Monday, April 4, 2011

In Mid-Air

As a practicing consultant for over 40 years, in fields as diverse as technology, community development, innovation, business and organizational change, I've undoubtedly made at least as many mistakes as most people and surely many more than I should have. But I don't seem to be making much progress. Although I've continually been thinking about how to do it better, that list gets longer and longer, for a very simple reason. Every time I examine either what I was just doing or what I'm trying to do, it coughs up a couple of headline problems or errors that I think I should have caught. It would be easy to conclude that I simply hadn't thought things through carefully enough. . In retrospect, I could easily have set up a personal “WikiErrors” site that would list every misstep, slip, catastrophe, etc, all the way to the ultimate unhappy category – the one where I say, “What was I possibly thinking?” I nevertheless still tend to suspect that I should have caught most of those mistakes.

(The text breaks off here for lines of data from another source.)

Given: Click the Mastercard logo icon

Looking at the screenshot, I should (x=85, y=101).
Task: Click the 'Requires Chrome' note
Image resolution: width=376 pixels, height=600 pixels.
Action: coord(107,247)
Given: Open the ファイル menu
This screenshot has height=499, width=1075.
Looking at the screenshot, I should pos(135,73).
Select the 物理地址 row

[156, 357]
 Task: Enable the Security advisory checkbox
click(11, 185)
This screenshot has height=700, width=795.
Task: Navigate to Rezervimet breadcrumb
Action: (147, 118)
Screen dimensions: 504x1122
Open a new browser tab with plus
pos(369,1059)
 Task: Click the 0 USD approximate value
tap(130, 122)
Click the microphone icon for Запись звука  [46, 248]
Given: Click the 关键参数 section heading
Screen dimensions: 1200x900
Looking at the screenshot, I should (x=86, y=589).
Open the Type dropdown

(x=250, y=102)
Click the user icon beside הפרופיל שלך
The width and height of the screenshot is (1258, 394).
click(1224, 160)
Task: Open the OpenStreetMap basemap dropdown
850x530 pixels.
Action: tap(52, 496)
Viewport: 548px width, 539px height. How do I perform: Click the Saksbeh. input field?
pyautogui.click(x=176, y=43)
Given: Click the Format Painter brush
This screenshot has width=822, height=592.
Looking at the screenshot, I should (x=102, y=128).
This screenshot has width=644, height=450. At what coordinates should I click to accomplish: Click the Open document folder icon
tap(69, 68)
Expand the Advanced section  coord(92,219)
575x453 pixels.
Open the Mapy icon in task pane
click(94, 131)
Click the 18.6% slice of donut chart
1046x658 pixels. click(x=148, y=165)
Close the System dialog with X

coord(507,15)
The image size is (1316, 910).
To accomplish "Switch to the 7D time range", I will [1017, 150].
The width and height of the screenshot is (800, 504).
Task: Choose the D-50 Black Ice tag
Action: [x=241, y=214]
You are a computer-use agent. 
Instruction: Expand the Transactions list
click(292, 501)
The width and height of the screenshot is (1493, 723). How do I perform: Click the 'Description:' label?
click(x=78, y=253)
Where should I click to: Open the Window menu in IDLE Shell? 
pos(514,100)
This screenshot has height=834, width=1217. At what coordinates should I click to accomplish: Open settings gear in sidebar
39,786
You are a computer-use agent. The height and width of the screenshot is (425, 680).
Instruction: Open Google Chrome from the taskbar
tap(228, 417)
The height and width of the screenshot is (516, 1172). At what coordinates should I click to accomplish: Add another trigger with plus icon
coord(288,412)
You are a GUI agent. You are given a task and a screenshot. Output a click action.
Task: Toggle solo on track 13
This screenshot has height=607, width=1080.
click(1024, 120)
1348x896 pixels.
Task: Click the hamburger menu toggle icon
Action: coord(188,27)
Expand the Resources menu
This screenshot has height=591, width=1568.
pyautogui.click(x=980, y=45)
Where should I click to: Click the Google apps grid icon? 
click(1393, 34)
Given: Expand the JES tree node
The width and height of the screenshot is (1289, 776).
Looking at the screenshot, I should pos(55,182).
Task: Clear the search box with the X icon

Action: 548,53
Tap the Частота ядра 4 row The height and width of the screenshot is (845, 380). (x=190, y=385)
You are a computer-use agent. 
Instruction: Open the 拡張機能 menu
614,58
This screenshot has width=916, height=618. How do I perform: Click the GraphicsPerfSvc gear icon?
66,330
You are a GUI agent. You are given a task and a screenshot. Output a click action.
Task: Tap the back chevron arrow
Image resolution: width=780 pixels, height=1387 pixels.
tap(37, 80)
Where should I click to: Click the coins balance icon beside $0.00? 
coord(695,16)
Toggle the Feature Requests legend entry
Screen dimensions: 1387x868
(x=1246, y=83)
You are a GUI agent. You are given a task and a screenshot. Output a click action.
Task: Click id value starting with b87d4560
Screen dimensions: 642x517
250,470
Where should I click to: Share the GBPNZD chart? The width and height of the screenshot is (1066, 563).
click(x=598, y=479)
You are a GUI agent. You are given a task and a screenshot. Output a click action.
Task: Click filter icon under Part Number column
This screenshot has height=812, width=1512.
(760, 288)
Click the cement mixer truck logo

I also know beyond any doubt that I am not alone in this situation. When I talk with colleagues, or participate in on-line groups and exchanges, I discover that the same thing is happening to them and others. We have dozens of magazines and journals, enough “how-to-do-it-better” conferences and workshops to go to a different one every day for years. Most visibly, we have now many social media programs which contain groups devoted to consulting (and virtually every other profession), and many of them, in sites like LinkedIn and Facebook, have tens of thousands of members. I am morally certain that if I (or you) looked at similar files or conferences in the past, I (or you) would find exactly the same complaints and questions. I thought – and I continue to think – that despite an awful lot of talk and writing to the contrary, we don’t seem to be learning much.

But Maybe Not.

There’s another way to look at all this, and it’s pretty much the way we mostly encourage our clients and colleagues to look at their experiences. I have been participating in a number of organizational consulting groups on LinkedIn and I see that virtually everyone using these sites at root agrees with the others. There are some outriders to be sure – some of them are undoubtedly mine – but the thing that stands out is that almost all of us agree, even though that fact doesn’t seem to translate into demonstrated effective action. Why not? How can we be convinced we’re right and yet so wrong?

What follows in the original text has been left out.